The park of metamorphoses

The idea and the first realization

In the very hot summer of 2017, a fire destroyed several olive trees in our estate.

It was a particularly hot summer, so much hot that when we called the firemen, they answered: «We’ll come as soon as possible, all of Apulia is burning».

Fortunately, they arrived quite soon and managed to put out the fire, but unfortunately some trees were irretrievably lost.

The feeling of discouragement, in the following months, slowly gave way to the desire for rebirth, to the wish – slowly become an actual aim – to turn that destruction into an opportunity that would give new life to those lifeless and darkened trunks.

“Transform”: this word kept seething in our heads, until it led us to the classic concept of transformation, the “metamorphosis”, ideally connected to that fusion of men, gods and nature that had always seemed so present in the landscape around us.

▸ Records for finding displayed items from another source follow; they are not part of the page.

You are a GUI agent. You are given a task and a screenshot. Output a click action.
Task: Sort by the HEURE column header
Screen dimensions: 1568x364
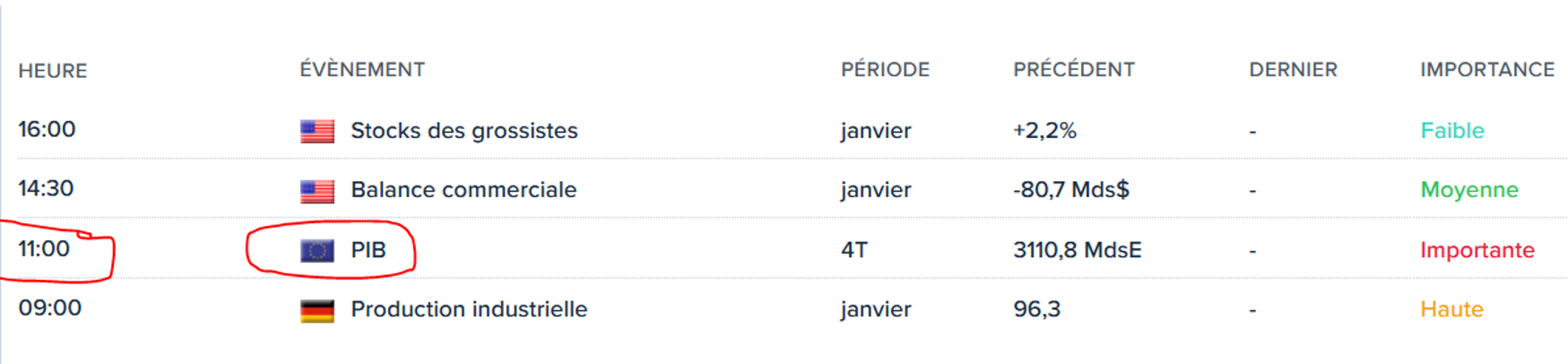[x=53, y=71]
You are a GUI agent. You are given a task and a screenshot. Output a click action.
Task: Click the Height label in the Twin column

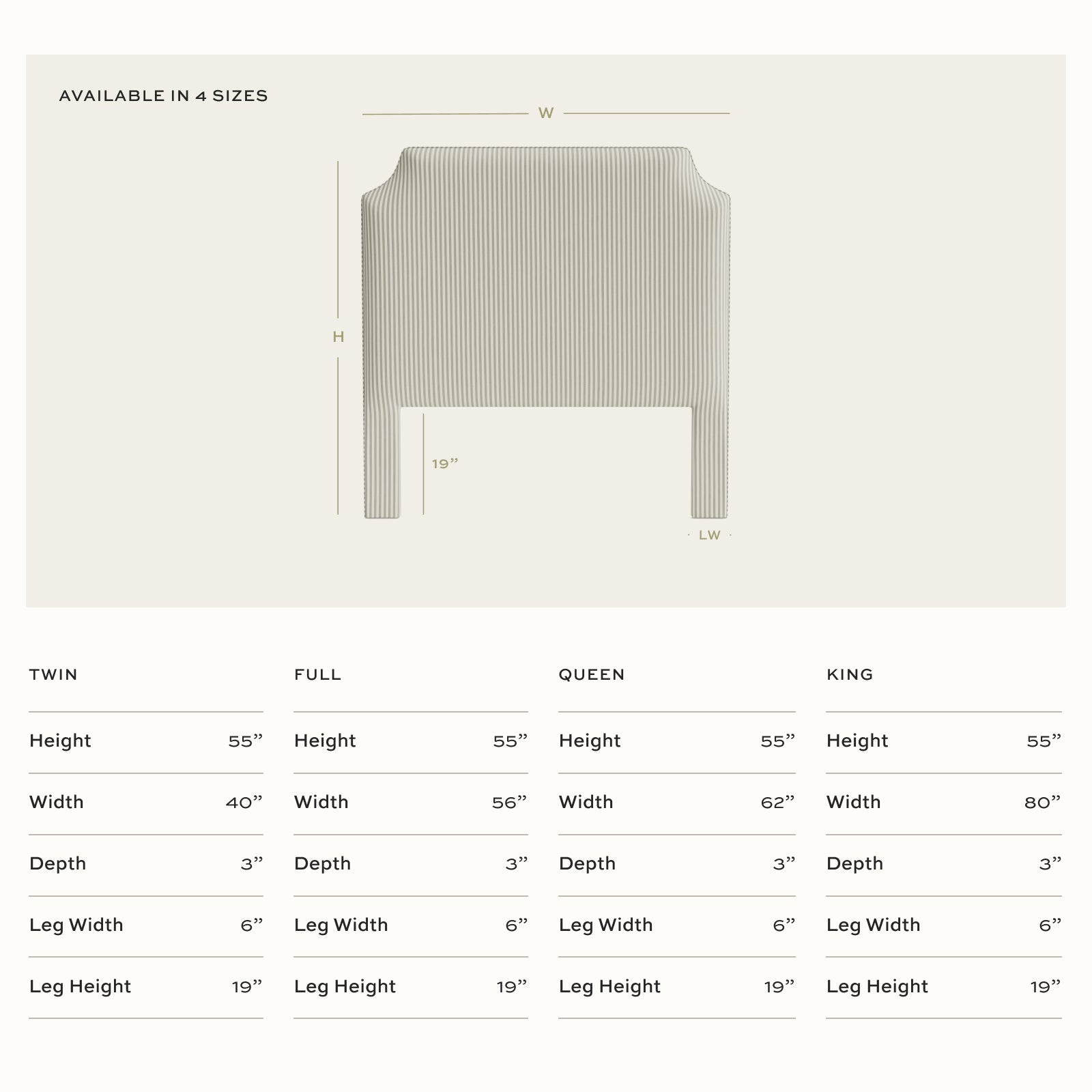[x=60, y=741]
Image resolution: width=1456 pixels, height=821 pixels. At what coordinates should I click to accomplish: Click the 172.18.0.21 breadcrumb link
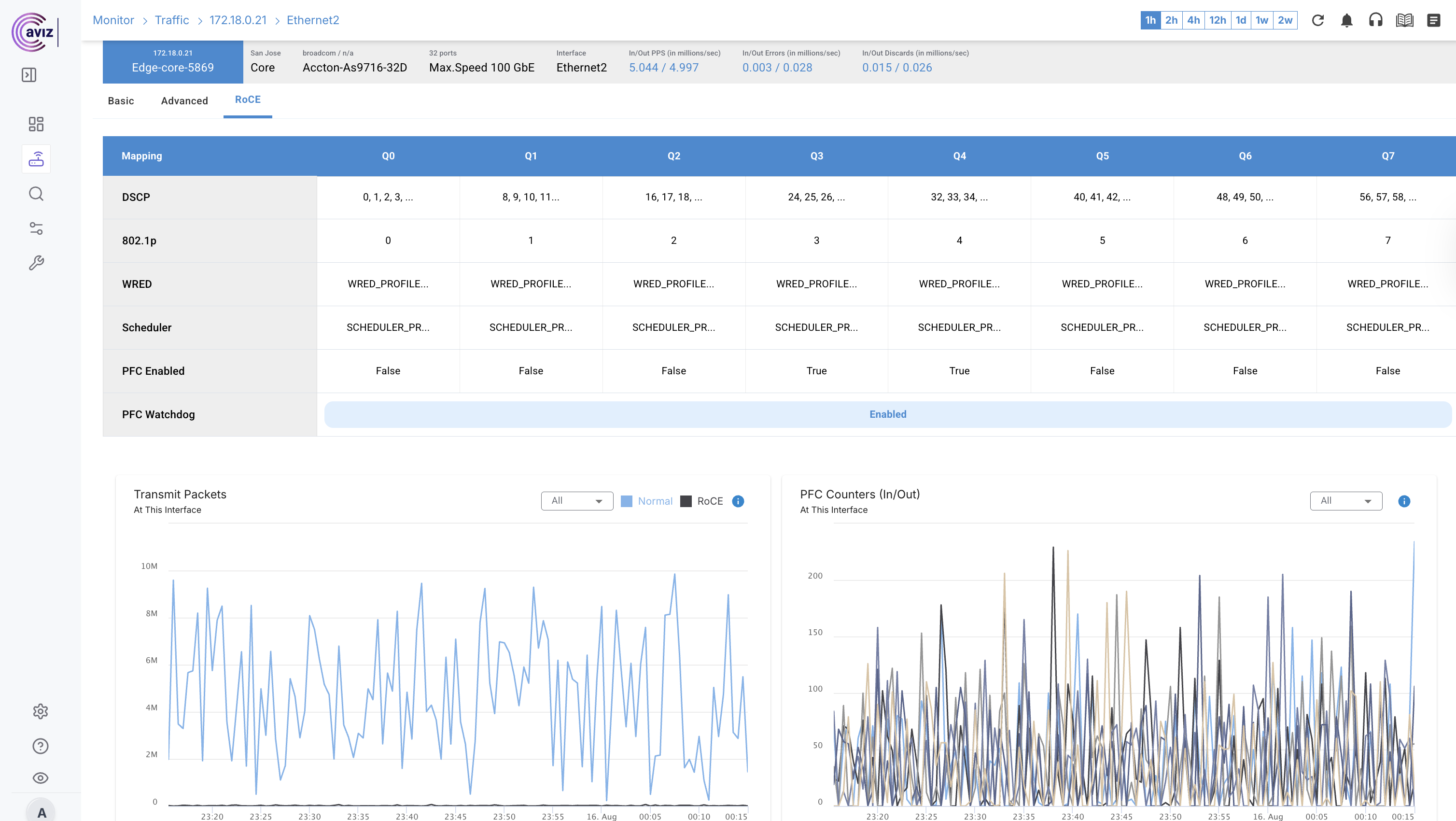pyautogui.click(x=238, y=20)
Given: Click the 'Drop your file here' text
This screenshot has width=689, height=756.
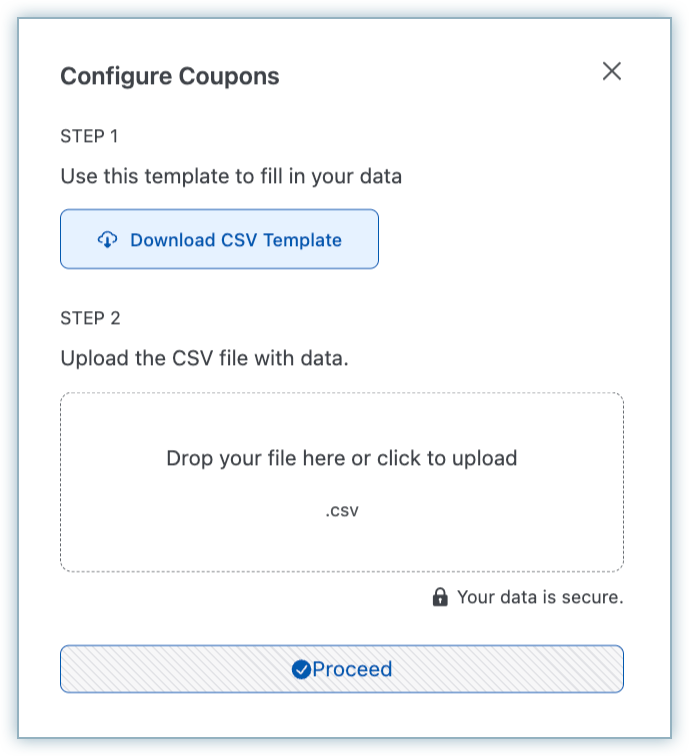Looking at the screenshot, I should [341, 459].
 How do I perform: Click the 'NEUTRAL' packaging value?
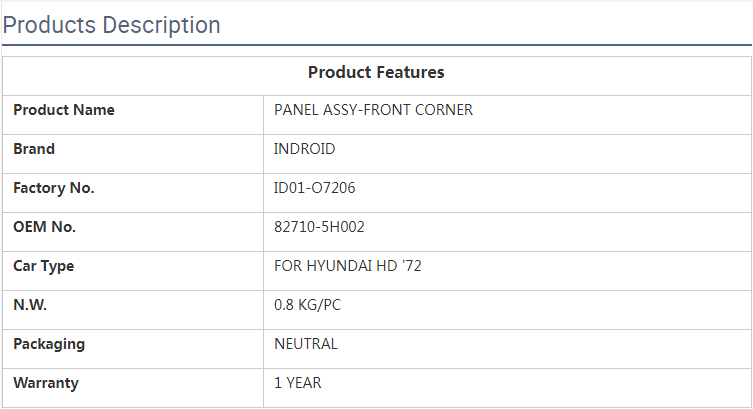tap(306, 344)
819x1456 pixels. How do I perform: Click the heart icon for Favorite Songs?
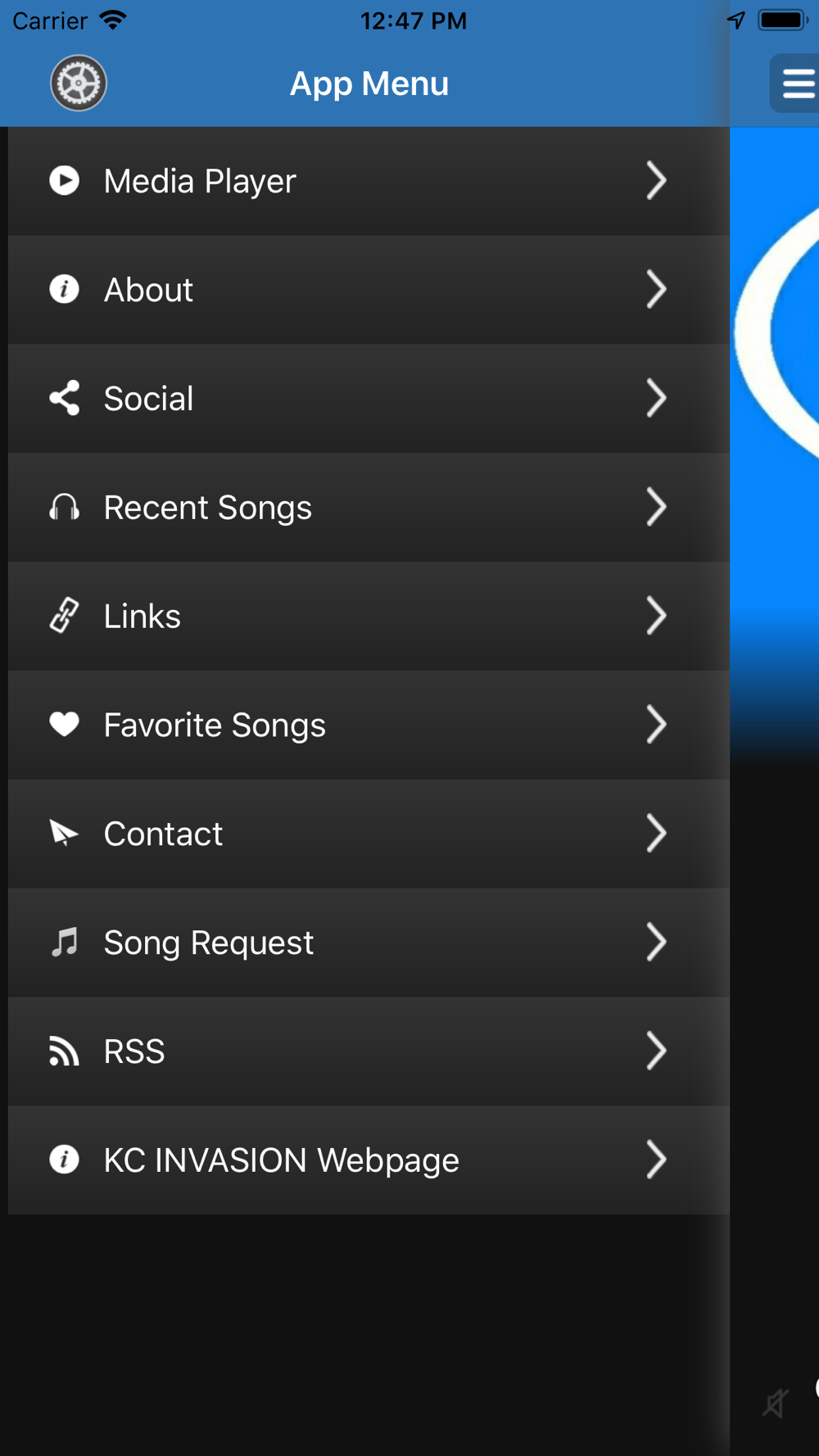[64, 724]
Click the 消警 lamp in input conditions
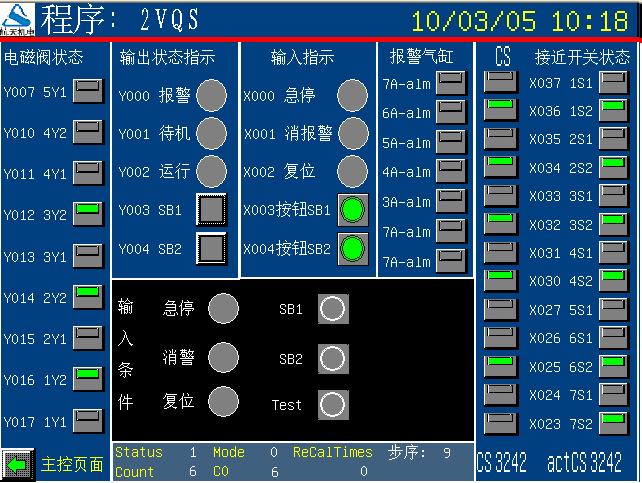 click(223, 356)
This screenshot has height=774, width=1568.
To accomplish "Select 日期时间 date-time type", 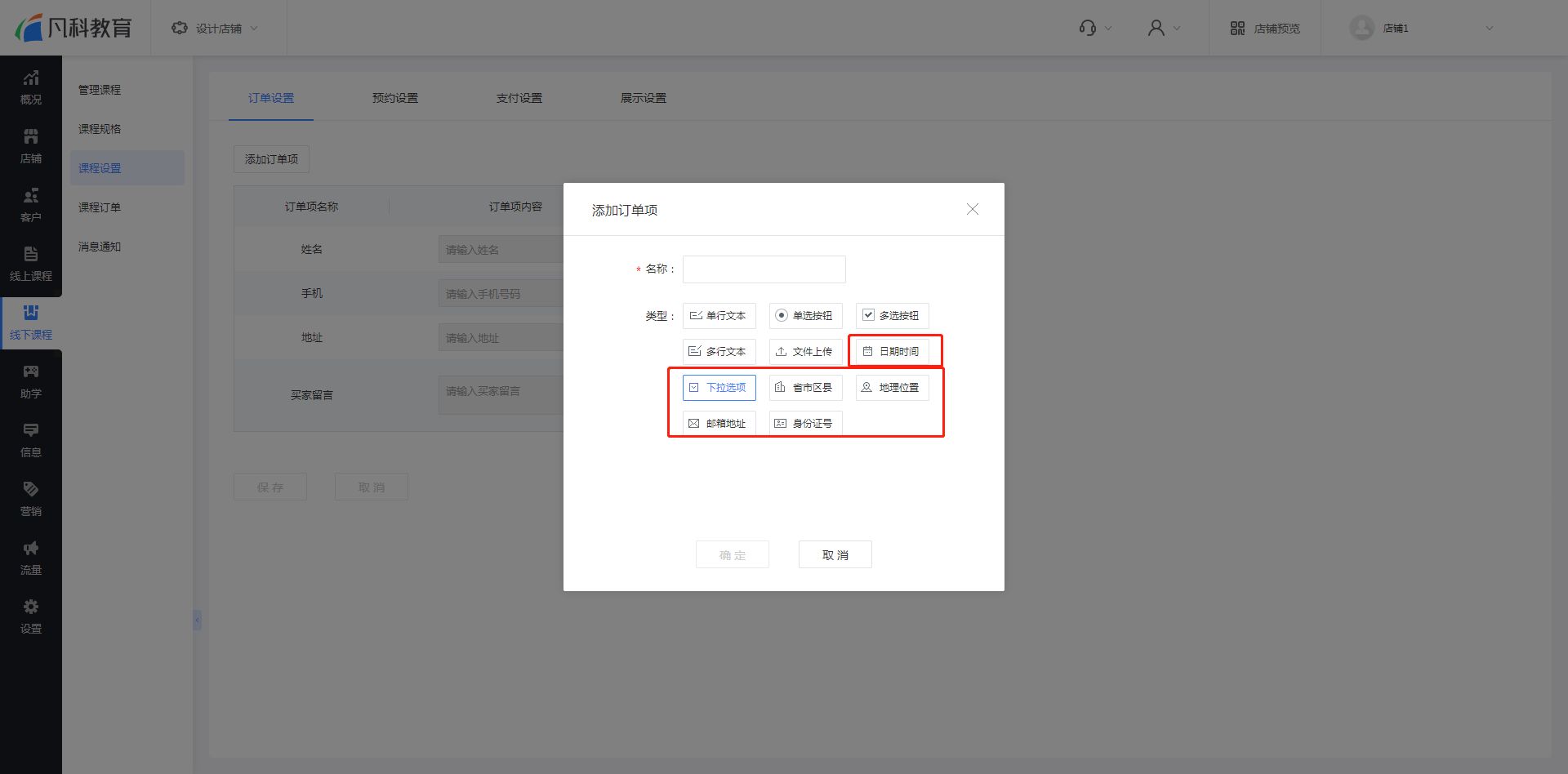I will (x=892, y=352).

So, we meant to give life back to those blackened woods, leaving them become metamorphoses storytellers, mainly inspired by their most famous singer, Ovid.

We shared our idea with Mr. Paolo Ricchiuti – an acquaintance of ours and a wood sculptor artist. We spent with him long afternoons, observing the burnt olive trees until each of them slowly took shape in our minds.

In those days, our idea to “represent” myths clashed with technical difficulties but, between whiles, myth and wood merged into a definite idea and Paolo, enthusiastic, could start working.

There’s a place in our estate where echo can be heard; a beautiful trunk, burnt and forked, was standing there. Paolo Ricchiuti looked at it carefully and told us: “Two faces can be created, here!” We exclaimed in a while: “Echo and Narcissus!”.

Here he is Narcissus, indignant, rejects Echo.

Narcissus and Echo, our story:

Ovid, Metamorphoses, III, 339-401


The beautiful nymph Liriope had a lovely child, whose birth aroused love around him; his name was Narcissus.

One day Narcissus, now grown up, was seen by the nymph Echo. At the time Echo still had a body but couldn’t speak freely. Juno, in fact, had inflicted a punishment on her: she could only repeat the last words pronounced by others.

Juno’s decision was due to the discovery that Echo used to entertain her with long speeches to prevent her from surprising the nymphs lying in Jupiter’s arms on the mountains.

Grown up, Narcissus was noticed by the nymph Echo who fell in love. How many times she would have liked to speak to him sweetly, addressing him with tender words, but her nature didn’t allow her even to try; anyway, she was allowed to catch the sounds and send back his own words.

One day Echo saw Narcissus wandering in lonely countryside and secretly followed his footsteps.

How many times she would have liked to speak to him sweetly and address tender prayers to him, but her nature prevented her from doing so, did not allow her to try; however, and this was allowed to her, she was ready to catch her sounds, to send back her own words to him.

Noticed that he was being followed, Narcissus yelled: “Is anyone there?” and Echo: “Anyone there?” replied.

Amazed, he was looking everywhere, shouting: “Come!” and she repeated: “Come!”.

He looked around, but no one appeared. “Why” he asked, “do you escape me?” and how many words he said, so many he got back.

Deceived by the reverberation of his voice, he exclaimed: “Let’s meet!”, and Echo, who would never have answered more willingly to any invitation: “Let’s meet!” repeated. So, determined to do what she had said, she came out of the wood towards him to throw her arms around his neck, as she dreamt.

He fled and fleeing: “Remove these hands, do not embrace me!” he shouted. “May I rather die than give me to you!”. She could only answer: “Give me to you!”.

Rejected, Echo hid in shame, covering her face with leaves; she’s been living ever since then in remote caves.

The incessant torment caused her to waste away and her body dissolved into air.

Only voice and bones were left: the voice still exists; the bones, they say, turned to stones.

Try calling her, Echo, in this place full of stones: if she likes doing it, she will answer.